1.6. CONSUMAÇÃO E TENTATIVA

Consuma-se o crime, na primeira figura, com o escarnecimento de pessoa determinada; na forma escrita, é permitida a tentativa; na segunda figura, consuma-se com o impedimento ou perturbação (crime material). Sendo irrelevante o fim visado pelo agente. Teoricamente é admissível a tentativa; na terceira figura, consuma- se com o vilipêndio (BITENCOURT, 2010).

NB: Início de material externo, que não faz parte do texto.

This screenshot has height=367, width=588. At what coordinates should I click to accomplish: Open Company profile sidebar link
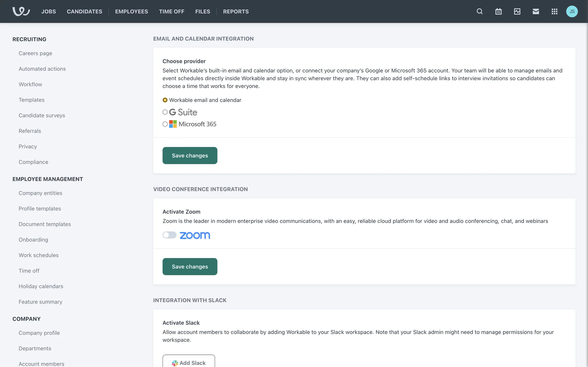click(39, 333)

1.7 CLASSIFICAÇÃO DOUTRINÁRIA

Trata-se de crime comum, doloso; formal na modalidade de escarnecer; material nas formas de impedimento e perturbação; instantâneo; na figura do impedimento o crime pode ser permanente; de forma livre; unissubjetivo (BITENCOURT, 2010).

1.8 FORMA MAJORADA

O parágrafo único do art. 208 dispõe que: "Se há emprego de violência, a pena é aumentada de um terço, sem prejuízo da correspondente à violência". Trata-se de violência física contra a pessoa ou coisa. Haverá concurso material de crimes se a violência empregada configurar por si só algum crime. Nessa hipótese o concurso dar-se-á com a forma majorada em virtude do emprego de violência (CAPEZ, 2009).
Para Bitencourt, é um grande equívoco que a violência implica concurso material de crimes, pois se ignora a verdadeira natureza desse concurso. O fato de determinar a aplicação cumulativa de penas não significa que esteja se reconhecendo concurso material de crimes, apenas se adota o sistema do cúmulo material de penas.
Ainda diz o referido autor, que nada impede que, concorrentemente, possa ocorrer concurso material deste crime com outros crimes violentos, desde que, haja pluralidade de condutas e pluralidade de crimes.

1.9 PENA E AÇÃO PENAL

As penas cominadas, alternativamente, são detenção, de um mês a um ano, ou multa. Havendo violência real, será majorada em um terço, sem prejuízo da pena correspondente à violência; a ação penal é pública incondicionada (BITENCOURT, 2010).
A suspensão condicional do processo é cabível no caput e no parágrafo único (CAPEZ, 2009).